Do I need admin access to connect Recall.ai?
No admin role required, but you do need a Recall.ai API key from your account dashboard. Paste that key into Switchy once and the MCP handles authentication for all subsequent bot operations. Anyone with the key can create and delete bots, so treat it like a password.
Can the Recall.ai MCP transcribe meetings automatically?
The MCP starts and stops recordings, but transcription happens server-side in Recall.ai after the recording ends. You'll retrieve the transcript via Recall.ai's dashboard or a separate API call—this MCP focuses on bot lifecycle and live chat capture, not post-call processing.

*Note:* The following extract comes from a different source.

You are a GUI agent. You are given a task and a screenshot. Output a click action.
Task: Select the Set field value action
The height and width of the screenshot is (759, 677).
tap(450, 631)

How is this different from using Recall.ai's API directly?
It's the same API under the hood. The MCP wraps eight core endpoints so your AI agents can manage bots without you writing HTTP requests. If you need advanced features like custom bot names or webhook configuration, you'll still hit Recall.ai's full API outside Switchy.
Who on the team should connect the Recall.ai MCP?
Whoever owns your Recall.ai subscription and has the API key. Once connected in Switchy, any team member can ask an agent to create or remove bots. Just remember each bot you spawn counts against your Recall.ai plan's concurrent-bot limit, not Switchy's.